47. Bukti-Bukti

3.7K 918 266
                                    

Pagiiiiiii🙌🏻

🏡🏡

Ini seperti mengulang yang sudah-sudah. Lano kira tidak akan lagi menginjakkan kaki di rumah ini, sekadar di luar gerbang pun tidak. Tapi ternyata ini harus dihadapi kembali.

Papanya Vira tidak mengatakan apa pun melalui pesan. Namun berita yang tersebar tentang Vira pernah hamil dan digugurkan membuat Lano yakin kalau itu justru ulah Vira sendiri. Papanya Vira mungkin sudah menanyakan maksud pesannya dan membuat Vira senekat ini.

Lano turun dari motor, menatapi tembok panjang yang menutupi sebagian rumah bertingkat dua. Semua masih sama seperti terakhir kali ia ingat. Perpaduan bata ekspos di pagar, dengan gerbang hitam pekat dan rapat di salah satu sisi.

Langkah Lano tertuju ke ujung gerbang. Ia tidak bisa langsung masuk ke pelataran seperti di rumah Nala, karena di sini jika ia geser gerbang, maka langsung berhadapan dengan pintu masuk utama.

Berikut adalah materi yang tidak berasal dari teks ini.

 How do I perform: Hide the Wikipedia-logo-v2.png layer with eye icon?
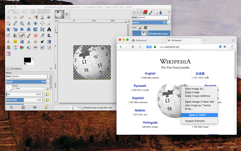coord(134,34)
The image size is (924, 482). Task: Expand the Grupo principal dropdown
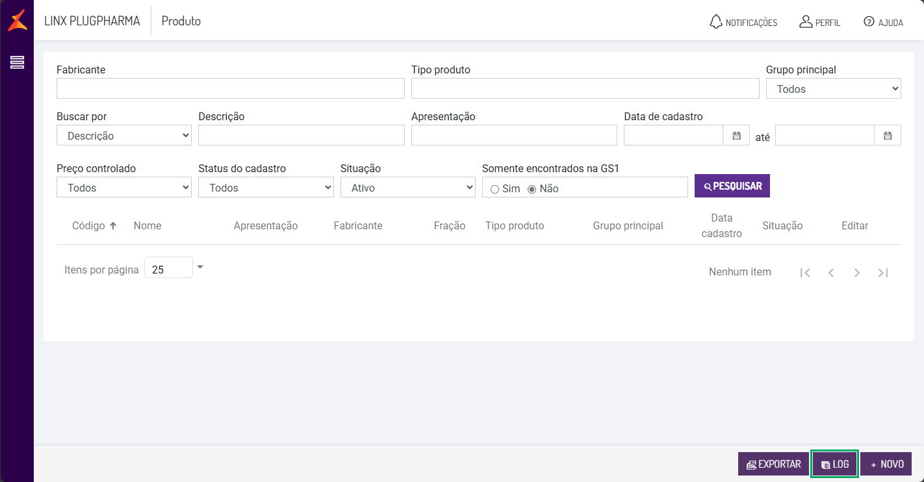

Mungkin nanti Lano akan menerima pukulan yang sama seperti sebelumnya. Tapi tidak apa-apa meski sudut bibirnya kini bahkan belum sembuh sama sekali dan justru sedang meradang.

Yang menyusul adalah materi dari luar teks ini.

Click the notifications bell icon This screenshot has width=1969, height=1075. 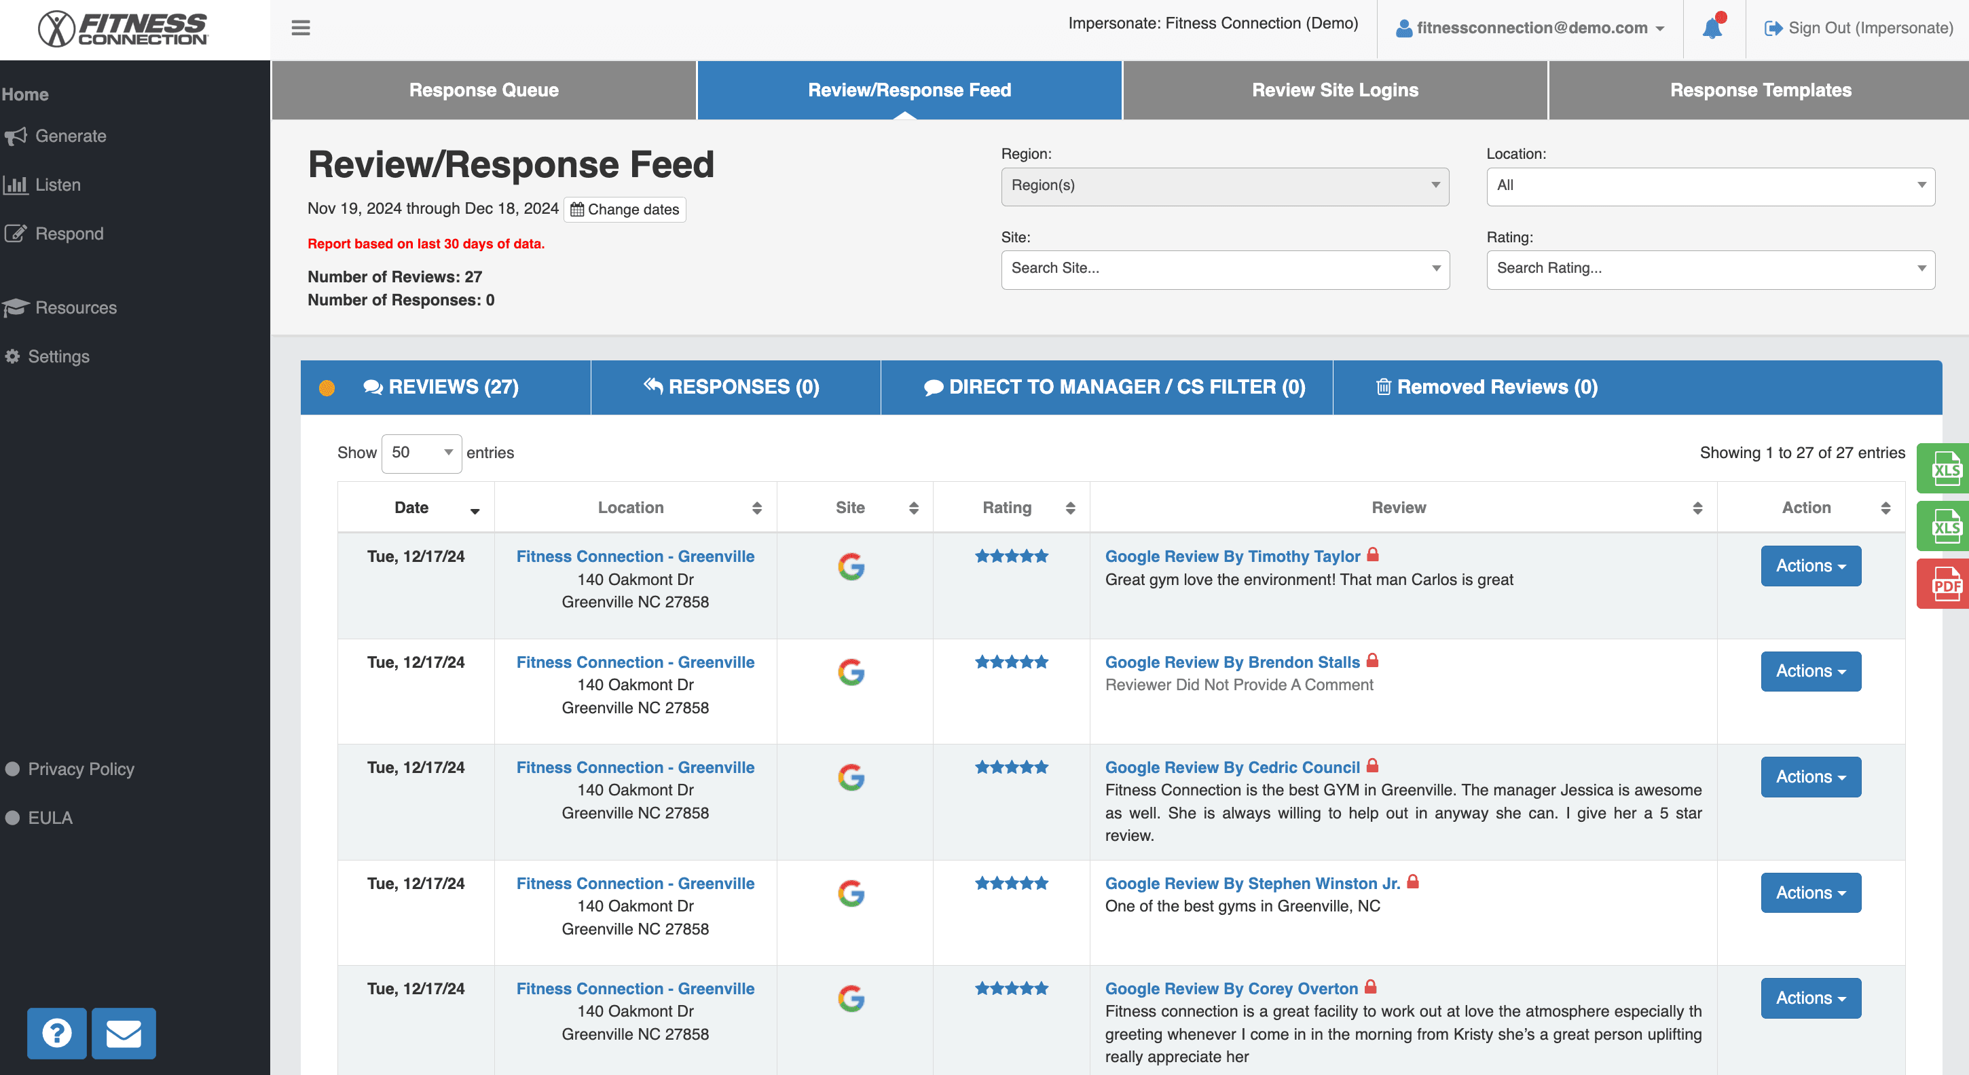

Baru juga Lano akan menyentuh bel di sudut pagar, sebuah suara yang ia kenal betul tertangkap telinga. Itu Vira, tapi baru pertama kali ia dengar berbicara dengan nada menggebu seolah sangat marah.

Dulu semarah apa pun padanya, Vira bahkan hanya menangis, tidak pernah mengatakan dengan nada tinggi padanya. Tapi ini ....

"Bisa-bisanya lo mau ikutan Alda, Lis? Inget-inget coba utang orang tua lo ke bokap gue. Kalo nggak ada gue lo udah mati kelaparan. Apalagi adik lo yang penyakitan lumpuh nggak bisa jalan itu! Lo itu beban keluarga gue, sekarang malah lo nggak mau ikutin apa kata gue cuma karena mikirin ucapan Alda tadi ke Nala, terus lo percaya, hah?!"

"Gue mau berhenti ikut campur, Vir. Gue tau bokap lo bantu keluarga gue, tapi itu urusan mereka. Kita tetep temenan baik, cuma gue nggak mau ikut campur lagi. Gue nggak peduli antara lo sama Lano yang salah dulu itu siapa."

"Jelas Lano yang salah. Lo udah gue ceritain panjang lebar dari dulu tetep nggak paham inti ceritanya? Lo goblok apa gimana?!"

"Dengan lo ngomong gini ke gue, gue nggak perlu mikir yang salah siapa di sini, Vir. Sorry, sejak awal Lano panggil gue sama Alda ke kafe itu gue emang sempet mikir kalo yang bener itu Lano, terus lo klarifikasi dan gue coba percaya sama lo walaupun Alda udah nggak. Sekarang gue yakin ada di pihak Lano lagi setelah tau lo suruh gue iyain kabar hamil dan digugurin yang lo sebar sendiri tadi."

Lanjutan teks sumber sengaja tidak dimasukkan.